** Problem details **
What you give must be the lines from the one containing "Image resolution: width=1609" through the last line of the listing below, exactly, with nothing else and no pictures.

** Records for the exercise **
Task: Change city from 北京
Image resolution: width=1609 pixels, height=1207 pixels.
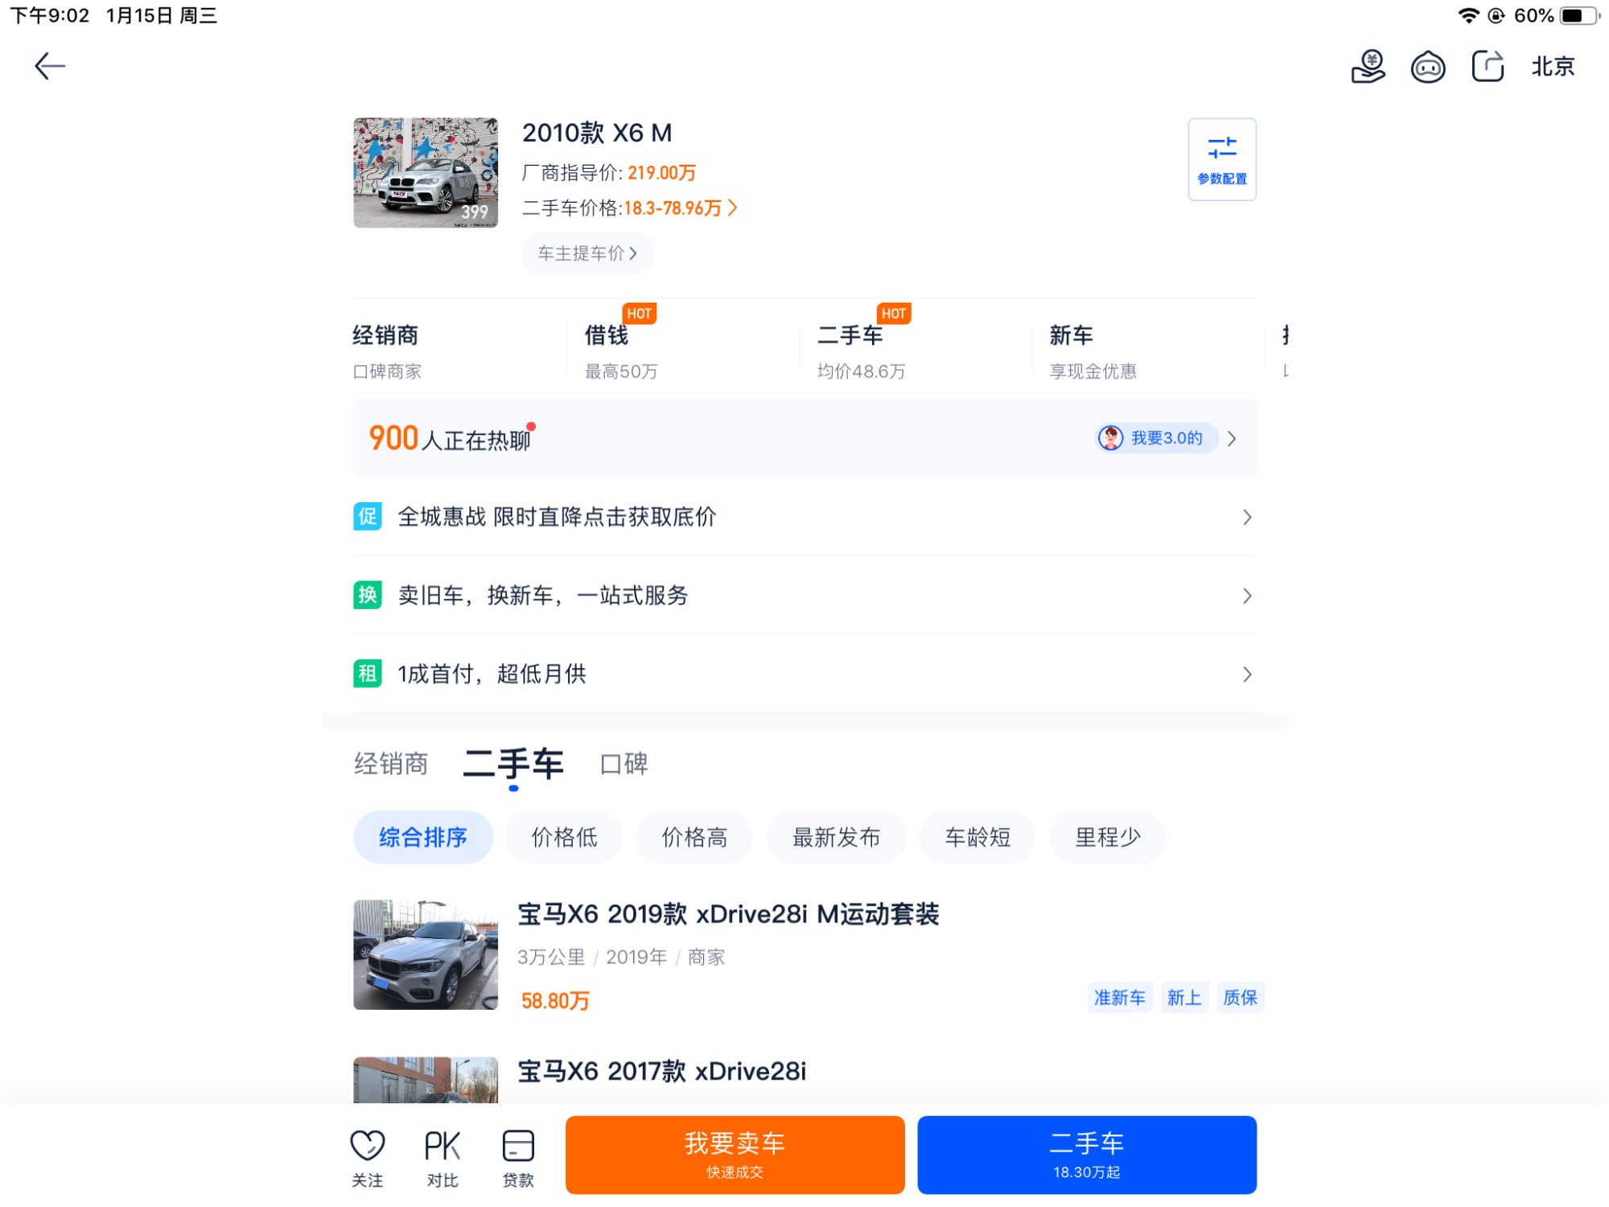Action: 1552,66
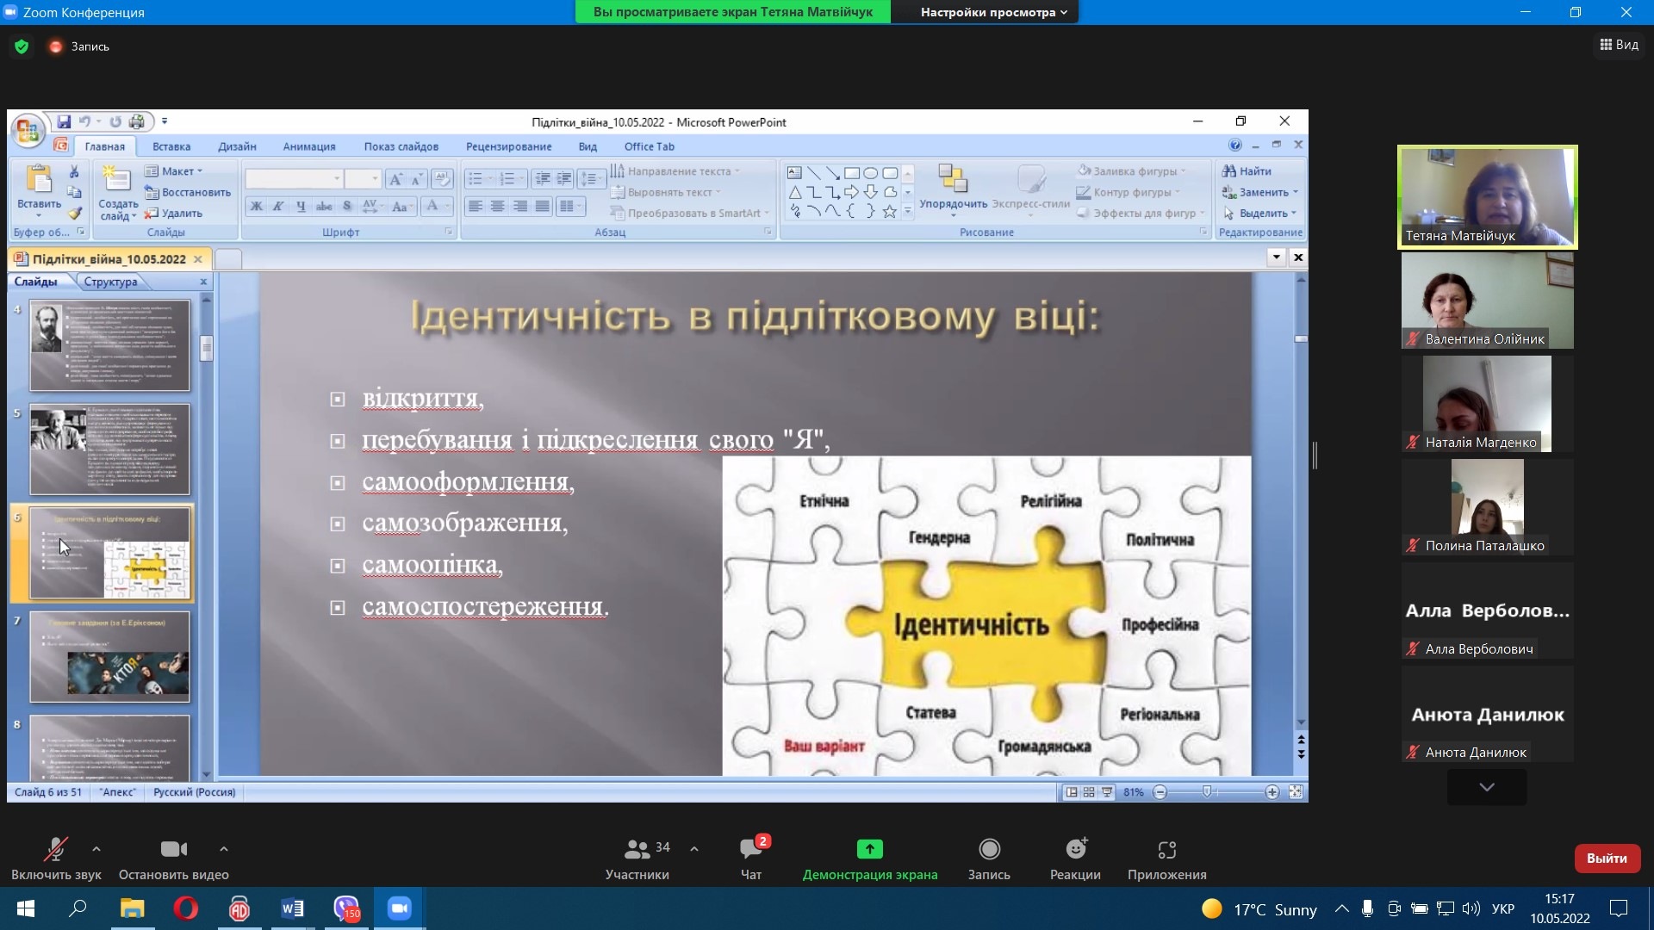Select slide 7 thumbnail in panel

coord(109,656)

** Output for this task **
Image resolution: width=1609 pixels, height=1207 pixels.
Action: 1552,66
Select slide 7 thumbnail in panel

coord(109,656)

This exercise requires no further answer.